##### Отрывок для чтения #####

После этих необходимых мер, принятых ради восстановления общественного спокойствия и поправления финансов, на очереди оказалась декларация о правах. Первая мысль о ней была подана Лафайетом, который позаимствовал ее у американцев. Прения о декларации, прерванные событиями 14 июля, возобновленные 1 августа, снова прерванные отменой феодальных порядков, были опять, и уже окончательно, возобновлены 12 августа. В этой мысли тоже было нечто величественное, что увлекло собрание. Умы стремились ко всему возвышенному; от этого порыва произошли и искренность, и мужество, и хорошие, и дурные постановления. Итак, собрание схватилось за эту мысль и хотело непременно привести ее в исполнение. Если бы речь шла только о заявлении нескольких принципов, особенно не признаваемых властью, как, например, о праве налагать подати или об ответственности министров, ничего не могло бы быть легче. Так некогда сделала Англия и – недавно – Америка. Франция могла бы в нескольких отчетливых и решительных положениях изложить новые принципы, которые возлагала на свое правительство, но, желая возвратиться к своему естественному состоянию, она стремилась предоставить полноценную декларацию прав человека и гражданина. Сначала было много толков о необходимости и опасности такой декларации. Проходили продолжительные прения об этом предмете, вполне бесполезные, потому что не могло быть ни пользы, ни опасности от декларации, состоявшей из формул, совершенно непонятных народу. Она имела значение единственно для известного числа философских умов, не принимавших участия в народных бунтах.

Наконец решили, что должно составить декларацию и предпослать ее акту конституции. Но требовалось сочинить ее – вот в чем была главная трудность. Что такое право? Это то, что общество должно человеку. Но так как всё добро, какое может быть сделано человеку, должно быть сделано, то, стало быть, каждая мудрая правительственная мера есть не что иное, как право. Следовательно, все предлагаемые проекты заключали в себе определение закона, способы его составления, начала главенства и т. д. На это возражали, что всё это не права, а общие положения. А между тем весьма важно было изложить эти положения. Мирабо, выйдя из терпения, наконец воскликнул: «Не употребляйте слова “право”, а скажите, что “в общих интересах постановлено”». Однако предпочтение отдали более громкому названию, под которое подвели всё – принципы, положения, определения.

Всё это вместе и составило знаменитую Декларацию, предпосланную Конституции 1791 года. Впрочем, худого ничего не было, кроме того, что несколько заседаний потратили на обсуждение общих философских мест.

Но можно ли упрекать людей за то, что они увлеклись своей задачей? И кто имеет право с пренебрежением отнестись к неминуемой озабоченности первой поры?

#####

▶ Задание к выполнению: Измените фрагмент отрывка о Декларации прав, начиная со слов «Всё это вместе» и далее вплоть до слов «озабоченности первой поры?»: замените «заседаний» на «собраний». Листинг взят из другого источника и с отрывком не связан.

##### Сохранённые данные #####

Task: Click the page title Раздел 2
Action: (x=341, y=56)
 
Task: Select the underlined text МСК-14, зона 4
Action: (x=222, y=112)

#####

▶ Ответ к упражнению:
Всё это вместе и составило знаменитую Декларацию, предпосланную Конституции 1791 года. Впрочем, худого ничего не было, кроме того, что несколько собраний потратили на обсуждение общих философских мест.

Но можно ли упрекать людей за то, что они увлеклись своей задачей? И кто имеет право с пренебрежением отнестись к неминуемой озабоченности первой поры?